Hanvey pointed to the lack of progress since health minister James Bethell tweeted in March that British companies would be used to supply tests by May.
Hanvey asked: “Can the Prime Minister explain why his government is undermining the superior domestic diagnostics tests, while propping up discredited Chinese imports, to the tune of 3 billion pounds?”
Johnson replied: “I don’t think that’s an entirely fair characterisation of what the government is is doing.
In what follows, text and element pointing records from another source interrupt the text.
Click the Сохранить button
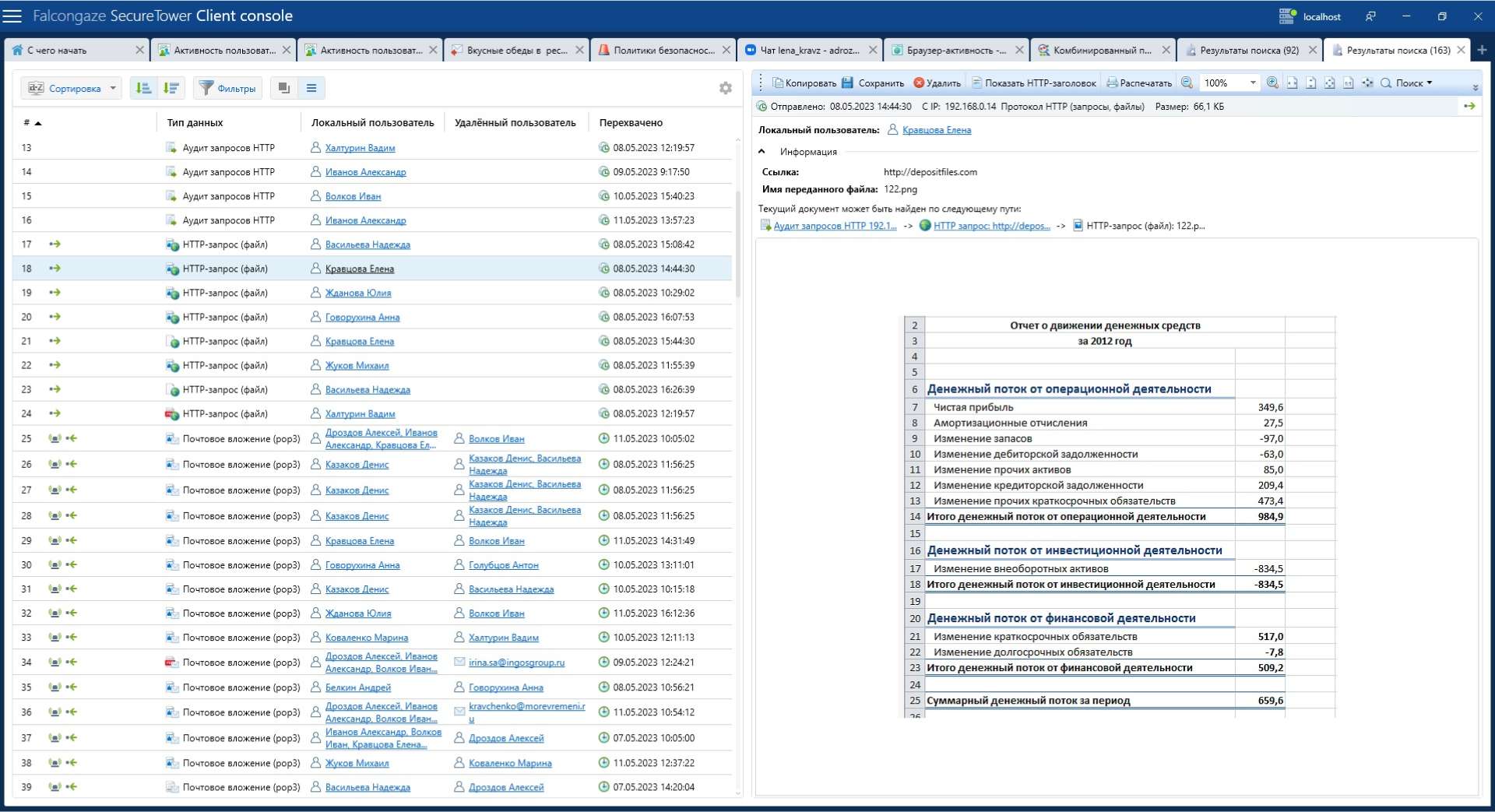click(x=873, y=83)
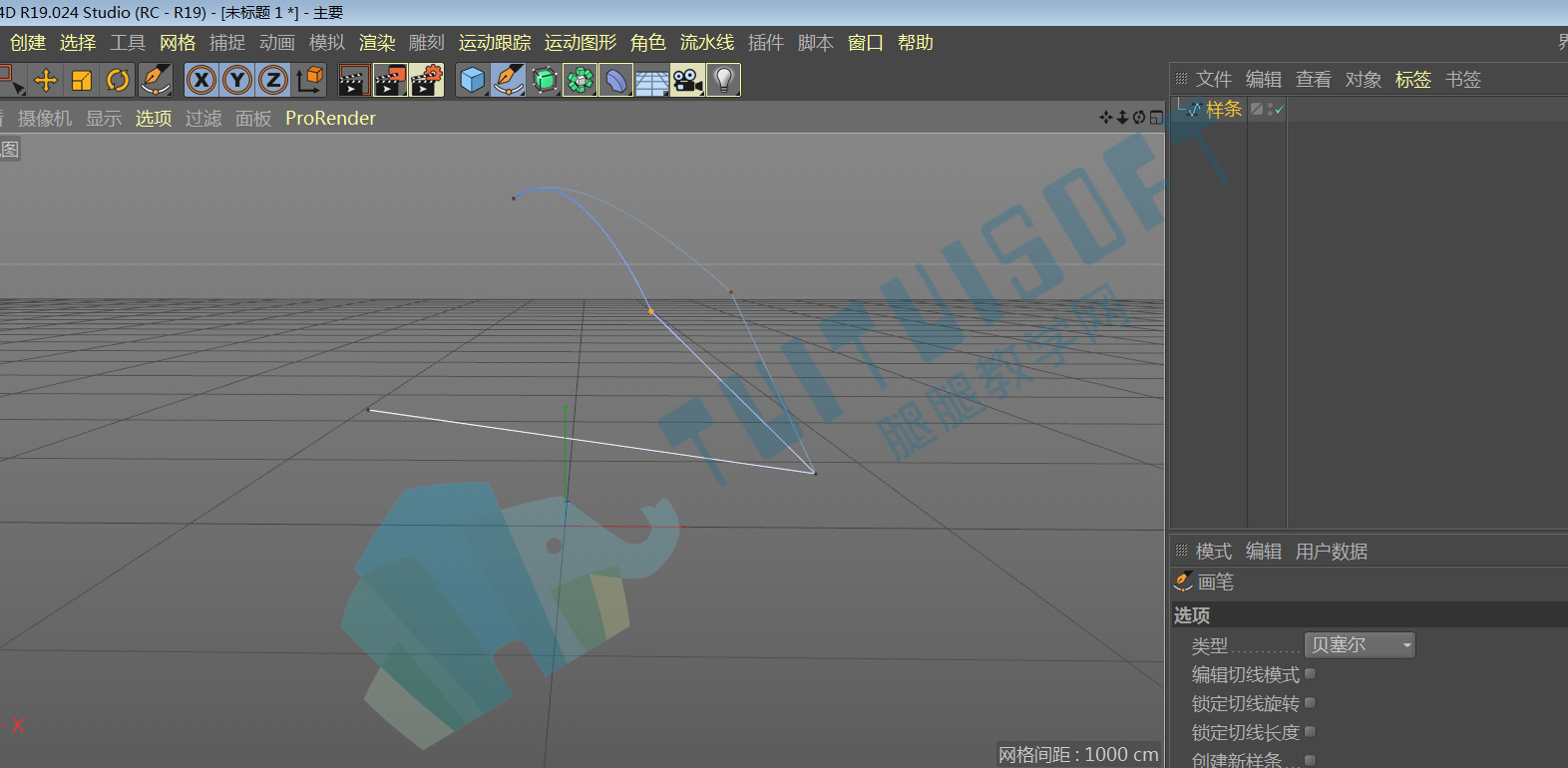Toggle the X axis lock
This screenshot has height=768, width=1568.
point(201,80)
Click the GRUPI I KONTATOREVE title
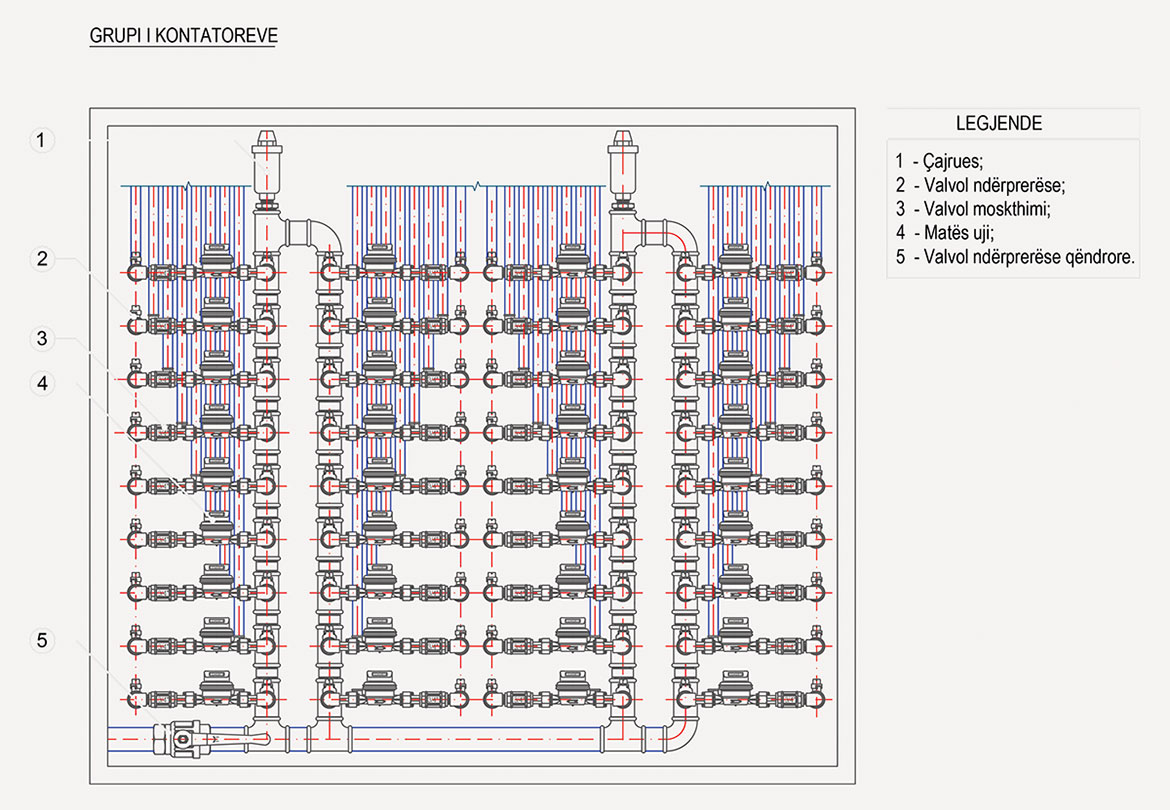This screenshot has width=1170, height=810. pyautogui.click(x=183, y=36)
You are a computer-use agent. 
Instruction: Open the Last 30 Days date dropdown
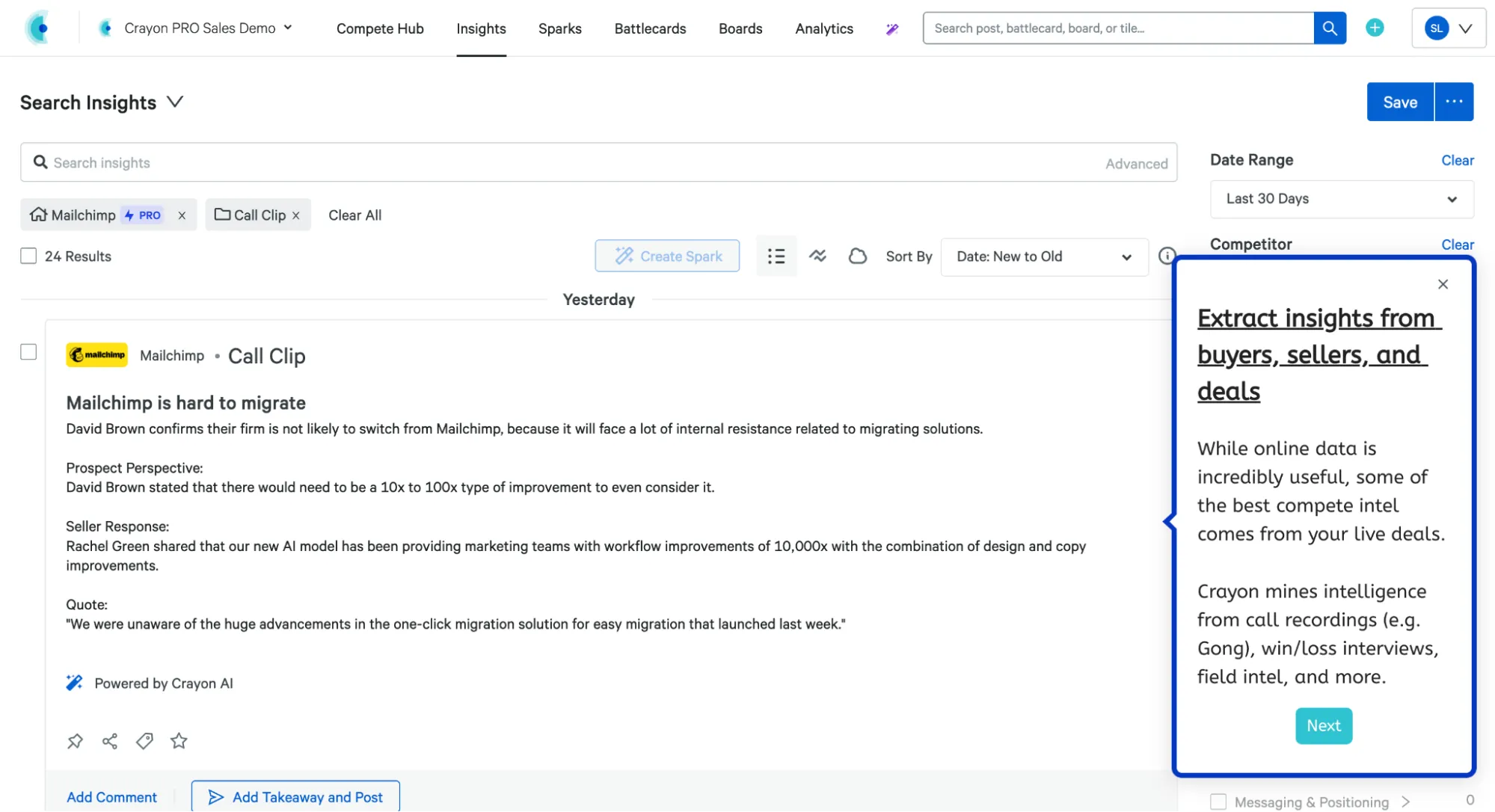point(1342,199)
On the contrary, we have worked night and day to build up our domestic lateral flow capacity, and continue to do so.”
Innova, which is based in California and funded by a private capital group by a Chinese born businessman, uses tests produced by Chinese Biotime Biotechnology, in Xiamen city, Fujian province.
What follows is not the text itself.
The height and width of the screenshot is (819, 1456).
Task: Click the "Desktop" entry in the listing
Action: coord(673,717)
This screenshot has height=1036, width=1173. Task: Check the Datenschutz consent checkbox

Concerns about cost and reliability have been raised repeatedly by critics, underscored when the US Food and Drug Administration (FDA) refused to approve its test after the firm made unfounded claims about its clinical data.
Americans were told last month to stop using Innova tests and throw them in the bin, but the UK’s Medicines and Healthcare products Regulatory Agency (MHRA) did its own risk assessment and found no similar action was needed here.
Despite the criticism, the UK government leaned heavily on Innova during the recent second wave of Covid in early 2021.
The gov.uk website shows that the most recent contract was worth a massive £1.2bn for tests supplied from March to April. However, there are no published contracts for Orient Gene.
Following pressure from the government to get costs down, industry sources say that British manufacturers have managed to now offer their own tests at around £5 each, cheaper than Chinese rivals.
British company Avacta had its own AffiDX rapid test approved for professional use by the Medicines and Healthcare products Regulatory Agency (MHRA) in June. But there is slow progress in wider approval for public use.
Innova’s tests have come under fire for their reliability during the pandemic, with some academics pointing out that while they can pick up cases they are unsuitable for ‘test and release’ policies.
A new study published in the British Medical Journal on Wednesday, which looked in depth at Innova tests used in mass testing in Liverpool, found “the LFT missed 10% of people with a high viral load…and most of the cases with a viral load…who might have contributed to virus transmission.
“This suggests that care is needed when conveying negative LFT results so as not to give false reassurance,” it said.
However, a technical update published by DHSC on Wednesday defended the continued use of the Innova test, also known as the ‘Biotime Lateral Flow Device’, a reference to the Chinese factory where it is made.
“The Biotime LFD remains suitable for deployment as part of the asymptomatic testing programme to identify infectious individuals in the population and to reduce onward transmission risk at a local and national population level.
“There is no difference in performance in its ability to detect the Delta variant in comparison to the Alpha variant.”
However the update did hint at the greater use of British-made tests to cope with more variants of the virus.
“As further new variants emerge, and with increased diversity of LFD product manufacturers planned for deployment in the future, the combination of routine in vitro and clinical post-market surveillance will remain a critical tool for rapid surveillance of device performance in a changing landscape.”